━━ STUDY MATERIAL

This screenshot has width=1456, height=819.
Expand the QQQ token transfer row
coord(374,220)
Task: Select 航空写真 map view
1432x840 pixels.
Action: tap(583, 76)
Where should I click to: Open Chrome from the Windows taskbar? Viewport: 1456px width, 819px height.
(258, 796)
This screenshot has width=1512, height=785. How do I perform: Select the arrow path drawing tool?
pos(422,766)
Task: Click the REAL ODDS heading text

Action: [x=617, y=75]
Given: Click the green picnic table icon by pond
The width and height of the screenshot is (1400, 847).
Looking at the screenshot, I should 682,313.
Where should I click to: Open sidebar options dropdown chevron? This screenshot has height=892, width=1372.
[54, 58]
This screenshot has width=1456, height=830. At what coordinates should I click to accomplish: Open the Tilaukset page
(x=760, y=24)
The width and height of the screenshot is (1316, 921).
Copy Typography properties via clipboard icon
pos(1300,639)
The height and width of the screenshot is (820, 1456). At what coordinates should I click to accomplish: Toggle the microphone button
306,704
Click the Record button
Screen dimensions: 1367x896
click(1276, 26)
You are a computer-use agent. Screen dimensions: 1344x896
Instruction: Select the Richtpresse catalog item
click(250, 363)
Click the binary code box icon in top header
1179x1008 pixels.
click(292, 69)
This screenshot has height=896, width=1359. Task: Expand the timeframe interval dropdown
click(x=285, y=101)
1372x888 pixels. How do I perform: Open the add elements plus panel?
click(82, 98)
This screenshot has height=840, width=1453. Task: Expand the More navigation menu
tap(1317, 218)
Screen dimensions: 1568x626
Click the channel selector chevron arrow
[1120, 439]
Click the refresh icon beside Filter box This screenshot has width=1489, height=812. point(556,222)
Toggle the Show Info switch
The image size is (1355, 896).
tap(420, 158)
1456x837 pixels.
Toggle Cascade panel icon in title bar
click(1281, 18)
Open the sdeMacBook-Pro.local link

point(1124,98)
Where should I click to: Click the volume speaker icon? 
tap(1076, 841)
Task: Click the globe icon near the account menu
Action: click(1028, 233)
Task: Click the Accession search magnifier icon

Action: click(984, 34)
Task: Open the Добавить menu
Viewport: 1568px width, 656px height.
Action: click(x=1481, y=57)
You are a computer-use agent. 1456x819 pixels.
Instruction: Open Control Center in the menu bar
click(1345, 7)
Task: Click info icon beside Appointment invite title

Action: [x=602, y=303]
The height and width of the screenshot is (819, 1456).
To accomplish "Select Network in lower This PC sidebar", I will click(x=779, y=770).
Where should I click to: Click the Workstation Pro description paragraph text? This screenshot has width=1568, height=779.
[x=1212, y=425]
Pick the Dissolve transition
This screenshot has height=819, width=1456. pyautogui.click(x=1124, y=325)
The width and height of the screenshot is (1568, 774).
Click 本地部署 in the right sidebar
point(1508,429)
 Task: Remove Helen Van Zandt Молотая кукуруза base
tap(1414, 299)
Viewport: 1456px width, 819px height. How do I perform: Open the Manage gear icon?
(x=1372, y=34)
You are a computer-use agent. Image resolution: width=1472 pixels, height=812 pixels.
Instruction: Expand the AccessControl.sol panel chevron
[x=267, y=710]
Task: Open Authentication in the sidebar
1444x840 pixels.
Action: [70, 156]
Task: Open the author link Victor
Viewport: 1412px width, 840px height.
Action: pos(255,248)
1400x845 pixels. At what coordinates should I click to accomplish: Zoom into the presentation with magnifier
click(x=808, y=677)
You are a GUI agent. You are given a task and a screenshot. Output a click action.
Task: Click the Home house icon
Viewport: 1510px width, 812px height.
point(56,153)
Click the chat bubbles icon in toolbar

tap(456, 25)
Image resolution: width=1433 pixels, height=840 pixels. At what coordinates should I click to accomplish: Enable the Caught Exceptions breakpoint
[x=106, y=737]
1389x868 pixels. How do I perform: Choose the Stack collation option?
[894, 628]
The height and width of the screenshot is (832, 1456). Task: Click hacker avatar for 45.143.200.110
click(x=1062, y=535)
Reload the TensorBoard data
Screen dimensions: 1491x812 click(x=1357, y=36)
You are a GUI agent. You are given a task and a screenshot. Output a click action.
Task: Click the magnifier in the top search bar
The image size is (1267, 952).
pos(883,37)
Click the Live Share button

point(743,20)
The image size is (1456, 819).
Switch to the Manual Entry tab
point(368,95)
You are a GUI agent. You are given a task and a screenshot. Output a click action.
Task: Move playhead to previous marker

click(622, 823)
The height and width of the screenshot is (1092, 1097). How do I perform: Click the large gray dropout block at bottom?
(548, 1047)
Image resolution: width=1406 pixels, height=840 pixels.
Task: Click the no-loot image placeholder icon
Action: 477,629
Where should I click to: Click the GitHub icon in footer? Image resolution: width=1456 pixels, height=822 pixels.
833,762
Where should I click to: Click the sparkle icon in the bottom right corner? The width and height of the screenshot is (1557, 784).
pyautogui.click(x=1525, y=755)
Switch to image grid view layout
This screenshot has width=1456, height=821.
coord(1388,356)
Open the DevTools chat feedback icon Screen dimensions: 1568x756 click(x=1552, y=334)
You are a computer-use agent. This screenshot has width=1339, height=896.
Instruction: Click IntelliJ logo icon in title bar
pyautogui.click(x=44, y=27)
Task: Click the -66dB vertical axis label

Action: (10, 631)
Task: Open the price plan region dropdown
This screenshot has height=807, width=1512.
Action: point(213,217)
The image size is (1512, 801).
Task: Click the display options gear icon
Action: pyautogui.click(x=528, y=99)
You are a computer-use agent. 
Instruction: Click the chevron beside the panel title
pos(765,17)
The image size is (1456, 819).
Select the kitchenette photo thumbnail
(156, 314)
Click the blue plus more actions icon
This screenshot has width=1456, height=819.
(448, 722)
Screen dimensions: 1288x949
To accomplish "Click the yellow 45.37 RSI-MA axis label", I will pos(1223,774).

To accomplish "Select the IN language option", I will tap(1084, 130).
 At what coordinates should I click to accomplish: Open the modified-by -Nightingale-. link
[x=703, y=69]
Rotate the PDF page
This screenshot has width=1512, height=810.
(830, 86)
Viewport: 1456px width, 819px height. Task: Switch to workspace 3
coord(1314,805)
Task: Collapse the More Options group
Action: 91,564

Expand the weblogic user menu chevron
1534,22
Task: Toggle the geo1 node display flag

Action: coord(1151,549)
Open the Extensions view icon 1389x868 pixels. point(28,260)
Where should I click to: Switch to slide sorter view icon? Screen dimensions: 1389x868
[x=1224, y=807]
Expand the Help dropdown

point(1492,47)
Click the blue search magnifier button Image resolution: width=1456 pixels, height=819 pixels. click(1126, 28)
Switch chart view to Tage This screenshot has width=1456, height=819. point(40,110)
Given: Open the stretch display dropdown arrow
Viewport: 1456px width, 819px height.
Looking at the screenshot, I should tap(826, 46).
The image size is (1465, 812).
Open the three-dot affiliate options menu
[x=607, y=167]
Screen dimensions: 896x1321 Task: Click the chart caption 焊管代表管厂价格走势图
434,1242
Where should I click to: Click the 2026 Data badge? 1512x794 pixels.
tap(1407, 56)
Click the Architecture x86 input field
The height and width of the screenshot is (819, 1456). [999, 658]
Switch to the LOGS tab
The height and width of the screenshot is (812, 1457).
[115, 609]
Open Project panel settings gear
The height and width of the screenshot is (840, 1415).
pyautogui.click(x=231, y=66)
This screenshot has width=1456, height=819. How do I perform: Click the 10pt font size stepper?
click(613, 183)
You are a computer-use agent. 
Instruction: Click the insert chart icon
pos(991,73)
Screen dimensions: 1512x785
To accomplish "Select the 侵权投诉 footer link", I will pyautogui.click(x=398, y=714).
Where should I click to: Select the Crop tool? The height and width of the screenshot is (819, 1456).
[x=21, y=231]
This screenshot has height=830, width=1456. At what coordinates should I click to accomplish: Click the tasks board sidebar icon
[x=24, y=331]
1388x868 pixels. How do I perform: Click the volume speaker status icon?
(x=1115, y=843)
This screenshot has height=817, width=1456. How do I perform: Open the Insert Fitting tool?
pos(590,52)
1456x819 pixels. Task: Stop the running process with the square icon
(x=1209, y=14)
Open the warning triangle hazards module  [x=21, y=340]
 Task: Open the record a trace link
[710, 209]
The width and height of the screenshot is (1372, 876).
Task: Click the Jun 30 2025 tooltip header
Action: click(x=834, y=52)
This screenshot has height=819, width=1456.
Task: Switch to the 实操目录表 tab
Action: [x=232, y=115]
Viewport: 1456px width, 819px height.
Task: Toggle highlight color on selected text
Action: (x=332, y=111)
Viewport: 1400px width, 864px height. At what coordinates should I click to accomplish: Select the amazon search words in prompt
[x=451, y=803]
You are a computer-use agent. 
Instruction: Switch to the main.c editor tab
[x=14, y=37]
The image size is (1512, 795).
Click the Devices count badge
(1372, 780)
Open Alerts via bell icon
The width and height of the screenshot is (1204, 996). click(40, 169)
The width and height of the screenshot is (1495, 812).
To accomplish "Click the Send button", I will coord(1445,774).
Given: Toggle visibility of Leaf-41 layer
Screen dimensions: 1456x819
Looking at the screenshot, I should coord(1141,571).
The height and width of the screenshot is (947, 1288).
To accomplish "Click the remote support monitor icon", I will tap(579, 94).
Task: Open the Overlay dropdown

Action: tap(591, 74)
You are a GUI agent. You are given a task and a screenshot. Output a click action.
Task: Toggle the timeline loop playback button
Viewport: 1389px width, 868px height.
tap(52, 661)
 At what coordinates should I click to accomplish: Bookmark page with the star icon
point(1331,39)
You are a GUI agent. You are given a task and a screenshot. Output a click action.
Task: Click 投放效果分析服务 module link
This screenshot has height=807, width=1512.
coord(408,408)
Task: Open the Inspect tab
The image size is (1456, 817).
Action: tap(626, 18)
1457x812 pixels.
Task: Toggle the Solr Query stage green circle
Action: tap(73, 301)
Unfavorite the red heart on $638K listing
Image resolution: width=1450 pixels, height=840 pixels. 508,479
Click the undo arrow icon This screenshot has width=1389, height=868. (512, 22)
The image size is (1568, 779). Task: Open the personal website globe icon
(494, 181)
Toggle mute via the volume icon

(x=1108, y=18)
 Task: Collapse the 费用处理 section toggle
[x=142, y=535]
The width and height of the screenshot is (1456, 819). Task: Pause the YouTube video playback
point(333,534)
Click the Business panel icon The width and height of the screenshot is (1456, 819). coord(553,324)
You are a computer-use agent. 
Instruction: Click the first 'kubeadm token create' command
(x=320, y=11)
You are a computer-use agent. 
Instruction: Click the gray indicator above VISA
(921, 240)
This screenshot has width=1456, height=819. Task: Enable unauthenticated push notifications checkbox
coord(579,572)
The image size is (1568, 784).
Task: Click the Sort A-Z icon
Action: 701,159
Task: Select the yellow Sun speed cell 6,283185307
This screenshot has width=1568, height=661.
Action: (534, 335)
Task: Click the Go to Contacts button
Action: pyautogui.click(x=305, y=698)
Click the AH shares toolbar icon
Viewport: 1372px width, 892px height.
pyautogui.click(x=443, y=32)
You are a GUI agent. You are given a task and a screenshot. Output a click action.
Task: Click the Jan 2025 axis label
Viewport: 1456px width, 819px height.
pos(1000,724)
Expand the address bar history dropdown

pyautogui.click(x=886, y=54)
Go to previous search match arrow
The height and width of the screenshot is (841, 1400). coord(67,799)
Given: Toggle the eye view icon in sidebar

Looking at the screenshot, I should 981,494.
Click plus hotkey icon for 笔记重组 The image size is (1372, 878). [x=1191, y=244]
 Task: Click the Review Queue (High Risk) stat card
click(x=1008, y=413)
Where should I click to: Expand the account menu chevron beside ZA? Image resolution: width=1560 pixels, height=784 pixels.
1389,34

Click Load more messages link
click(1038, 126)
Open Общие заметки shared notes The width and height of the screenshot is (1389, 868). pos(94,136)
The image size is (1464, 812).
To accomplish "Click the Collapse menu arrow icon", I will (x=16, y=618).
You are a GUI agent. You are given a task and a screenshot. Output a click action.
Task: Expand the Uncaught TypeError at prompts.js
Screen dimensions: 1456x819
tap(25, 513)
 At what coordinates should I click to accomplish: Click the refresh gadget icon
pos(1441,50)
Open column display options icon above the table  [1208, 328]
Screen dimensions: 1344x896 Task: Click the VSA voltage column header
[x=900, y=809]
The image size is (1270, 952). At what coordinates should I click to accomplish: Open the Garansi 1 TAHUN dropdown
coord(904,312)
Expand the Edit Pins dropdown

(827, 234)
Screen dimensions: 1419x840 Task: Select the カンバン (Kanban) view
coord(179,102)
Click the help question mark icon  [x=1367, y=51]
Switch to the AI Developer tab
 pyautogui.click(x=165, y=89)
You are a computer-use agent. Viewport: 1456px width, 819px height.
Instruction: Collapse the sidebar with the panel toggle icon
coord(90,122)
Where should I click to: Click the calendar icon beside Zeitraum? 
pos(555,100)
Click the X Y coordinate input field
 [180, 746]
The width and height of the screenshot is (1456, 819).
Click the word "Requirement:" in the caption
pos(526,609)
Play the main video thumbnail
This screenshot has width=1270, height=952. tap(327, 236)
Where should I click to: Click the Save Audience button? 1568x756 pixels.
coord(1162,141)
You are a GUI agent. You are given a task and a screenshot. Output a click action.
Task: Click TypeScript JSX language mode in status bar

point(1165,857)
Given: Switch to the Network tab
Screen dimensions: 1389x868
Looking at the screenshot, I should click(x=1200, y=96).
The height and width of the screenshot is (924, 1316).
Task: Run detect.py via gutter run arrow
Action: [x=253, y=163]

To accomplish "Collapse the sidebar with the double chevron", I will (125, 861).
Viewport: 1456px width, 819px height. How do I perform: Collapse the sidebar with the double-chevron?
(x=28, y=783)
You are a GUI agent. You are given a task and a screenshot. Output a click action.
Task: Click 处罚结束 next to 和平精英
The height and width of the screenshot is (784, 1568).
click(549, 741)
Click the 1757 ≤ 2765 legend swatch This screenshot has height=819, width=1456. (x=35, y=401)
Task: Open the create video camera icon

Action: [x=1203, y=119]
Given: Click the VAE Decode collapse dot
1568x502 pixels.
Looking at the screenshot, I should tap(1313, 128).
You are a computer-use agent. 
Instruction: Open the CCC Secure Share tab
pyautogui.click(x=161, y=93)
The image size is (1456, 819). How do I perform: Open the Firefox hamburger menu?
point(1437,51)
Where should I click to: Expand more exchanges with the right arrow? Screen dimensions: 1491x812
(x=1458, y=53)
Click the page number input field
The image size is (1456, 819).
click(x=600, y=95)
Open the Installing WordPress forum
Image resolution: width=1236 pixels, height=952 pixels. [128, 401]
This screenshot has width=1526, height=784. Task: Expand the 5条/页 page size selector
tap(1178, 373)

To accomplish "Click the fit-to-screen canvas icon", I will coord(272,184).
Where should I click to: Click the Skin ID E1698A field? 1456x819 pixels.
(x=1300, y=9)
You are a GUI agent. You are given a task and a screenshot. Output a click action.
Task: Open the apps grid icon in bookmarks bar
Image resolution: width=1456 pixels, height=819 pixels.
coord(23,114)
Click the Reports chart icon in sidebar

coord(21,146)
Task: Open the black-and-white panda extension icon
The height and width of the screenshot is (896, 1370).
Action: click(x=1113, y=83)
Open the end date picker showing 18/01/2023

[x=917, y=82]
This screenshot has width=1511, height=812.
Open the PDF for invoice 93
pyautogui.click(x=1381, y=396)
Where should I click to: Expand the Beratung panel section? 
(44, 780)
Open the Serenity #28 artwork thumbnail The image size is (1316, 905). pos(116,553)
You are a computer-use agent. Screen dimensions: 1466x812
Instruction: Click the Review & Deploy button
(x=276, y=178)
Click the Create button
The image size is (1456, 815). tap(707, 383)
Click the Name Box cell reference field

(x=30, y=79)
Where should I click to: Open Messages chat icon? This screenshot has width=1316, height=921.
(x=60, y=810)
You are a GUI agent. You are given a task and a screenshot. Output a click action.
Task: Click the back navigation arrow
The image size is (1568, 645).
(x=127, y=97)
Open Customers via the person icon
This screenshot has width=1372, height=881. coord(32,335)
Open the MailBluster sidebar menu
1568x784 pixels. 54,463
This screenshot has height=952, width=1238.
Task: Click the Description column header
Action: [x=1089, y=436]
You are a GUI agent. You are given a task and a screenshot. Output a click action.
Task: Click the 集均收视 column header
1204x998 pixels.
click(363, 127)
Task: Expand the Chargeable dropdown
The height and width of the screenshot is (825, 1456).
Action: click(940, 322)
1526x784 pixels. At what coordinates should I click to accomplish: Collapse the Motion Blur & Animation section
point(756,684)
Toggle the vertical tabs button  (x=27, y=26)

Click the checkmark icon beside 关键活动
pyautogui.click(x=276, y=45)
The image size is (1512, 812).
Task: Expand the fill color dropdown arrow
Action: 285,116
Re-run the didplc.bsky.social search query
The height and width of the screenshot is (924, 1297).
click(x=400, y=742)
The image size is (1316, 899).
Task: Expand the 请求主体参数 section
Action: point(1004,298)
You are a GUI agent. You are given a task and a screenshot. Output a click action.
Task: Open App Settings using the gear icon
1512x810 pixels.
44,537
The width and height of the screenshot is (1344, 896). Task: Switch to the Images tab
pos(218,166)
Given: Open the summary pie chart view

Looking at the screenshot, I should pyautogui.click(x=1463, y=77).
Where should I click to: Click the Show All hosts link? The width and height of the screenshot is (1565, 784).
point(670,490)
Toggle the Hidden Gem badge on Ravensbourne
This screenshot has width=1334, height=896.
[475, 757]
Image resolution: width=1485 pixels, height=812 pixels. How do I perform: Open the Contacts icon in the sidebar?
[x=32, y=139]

━━━━

WHAT THE EXERCISE ASKS:
From the records above, return each line that has the string "table".

SOLUTION TO THIS TASK:
Given: Click the green picnic table icon by pond
Open column display options icon above the table  [1208, 328]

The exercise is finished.